**TASK**
Return the listing that follows, word for word.

**WORKING DATA**

======

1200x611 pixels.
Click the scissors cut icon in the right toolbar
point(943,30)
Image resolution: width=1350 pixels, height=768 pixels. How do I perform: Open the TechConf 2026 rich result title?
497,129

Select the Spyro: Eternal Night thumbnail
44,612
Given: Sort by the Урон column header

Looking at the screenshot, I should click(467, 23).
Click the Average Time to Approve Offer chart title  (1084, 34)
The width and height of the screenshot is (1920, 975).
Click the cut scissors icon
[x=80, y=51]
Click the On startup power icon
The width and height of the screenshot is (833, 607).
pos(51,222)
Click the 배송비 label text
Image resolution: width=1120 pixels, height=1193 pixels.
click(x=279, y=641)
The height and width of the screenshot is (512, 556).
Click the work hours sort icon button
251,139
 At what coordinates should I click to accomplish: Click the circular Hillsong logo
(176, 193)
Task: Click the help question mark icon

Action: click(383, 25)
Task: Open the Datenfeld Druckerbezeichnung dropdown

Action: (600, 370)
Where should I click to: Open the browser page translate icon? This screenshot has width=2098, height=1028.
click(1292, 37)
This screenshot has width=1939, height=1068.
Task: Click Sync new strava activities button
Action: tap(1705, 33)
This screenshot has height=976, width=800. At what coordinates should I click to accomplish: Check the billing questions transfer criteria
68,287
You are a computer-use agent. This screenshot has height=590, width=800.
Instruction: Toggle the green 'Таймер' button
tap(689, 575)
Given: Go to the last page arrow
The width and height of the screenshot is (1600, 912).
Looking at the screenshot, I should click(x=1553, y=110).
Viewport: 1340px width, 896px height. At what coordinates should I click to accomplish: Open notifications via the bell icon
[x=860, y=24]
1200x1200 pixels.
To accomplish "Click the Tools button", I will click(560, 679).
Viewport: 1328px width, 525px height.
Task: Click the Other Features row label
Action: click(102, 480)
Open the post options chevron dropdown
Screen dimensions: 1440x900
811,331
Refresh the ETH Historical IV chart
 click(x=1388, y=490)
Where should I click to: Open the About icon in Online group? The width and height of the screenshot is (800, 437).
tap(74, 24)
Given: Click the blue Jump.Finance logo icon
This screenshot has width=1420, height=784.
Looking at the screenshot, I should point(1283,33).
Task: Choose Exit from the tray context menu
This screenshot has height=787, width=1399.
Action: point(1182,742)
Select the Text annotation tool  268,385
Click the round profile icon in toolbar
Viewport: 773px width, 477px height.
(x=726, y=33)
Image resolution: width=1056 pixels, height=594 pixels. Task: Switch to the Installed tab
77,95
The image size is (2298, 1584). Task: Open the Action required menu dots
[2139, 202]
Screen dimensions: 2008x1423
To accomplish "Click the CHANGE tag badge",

======

**SOLUTION TO THIS TASK**
1200x611 pixels.
Click the scissors cut icon in the right toolbar
point(943,30)
Image resolution: width=1350 pixels, height=768 pixels. How do I perform: Open the TechConf 2026 rich result title?
497,129

Select the Spyro: Eternal Night thumbnail
44,612
Given: Sort by the Урон column header

Looking at the screenshot, I should click(467, 23).
Click the Average Time to Approve Offer chart title  (1084, 34)
The width and height of the screenshot is (1920, 975).
Click the cut scissors icon
[x=80, y=51]
Click the On startup power icon
The width and height of the screenshot is (833, 607).
pos(51,222)
Click the 배송비 label text
Image resolution: width=1120 pixels, height=1193 pixels.
click(x=279, y=641)
The height and width of the screenshot is (512, 556).
Click the work hours sort icon button
251,139
 At what coordinates should I click to accomplish: Click the circular Hillsong logo
(176, 193)
Task: Click the help question mark icon

Action: click(383, 25)
Task: Open the Datenfeld Druckerbezeichnung dropdown

Action: (600, 370)
Where should I click to: Open the browser page translate icon? This screenshot has width=2098, height=1028.
click(1292, 37)
This screenshot has width=1939, height=1068.
Task: Click Sync new strava activities button
Action: tap(1705, 33)
This screenshot has height=976, width=800. At what coordinates should I click to accomplish: Check the billing questions transfer criteria
68,287
You are a computer-use agent. This screenshot has height=590, width=800.
Instruction: Toggle the green 'Таймер' button
tap(689, 575)
Given: Go to the last page arrow
The width and height of the screenshot is (1600, 912).
Looking at the screenshot, I should click(x=1553, y=110).
Viewport: 1340px width, 896px height. At what coordinates should I click to accomplish: Open notifications via the bell icon
[x=860, y=24]
1200x1200 pixels.
To accomplish "Click the Tools button", I will click(560, 679).
Viewport: 1328px width, 525px height.
Task: Click the Other Features row label
Action: click(102, 480)
Open the post options chevron dropdown
Screen dimensions: 1440x900
811,331
Refresh the ETH Historical IV chart
 click(x=1388, y=490)
Where should I click to: Open the About icon in Online group? The width and height of the screenshot is (800, 437).
tap(74, 24)
Given: Click the blue Jump.Finance logo icon
This screenshot has width=1420, height=784.
Looking at the screenshot, I should point(1283,33).
Task: Choose Exit from the tray context menu
This screenshot has height=787, width=1399.
Action: point(1182,742)
Select the Text annotation tool  268,385
Click the round profile icon in toolbar
Viewport: 773px width, 477px height.
(x=726, y=33)
Image resolution: width=1056 pixels, height=594 pixels. Task: Switch to the Installed tab
77,95
The image size is (2298, 1584). Task: Open the Action required menu dots
[2139, 202]
Screen dimensions: 2008x1423
To accomplish "Click the CHANGE tag badge",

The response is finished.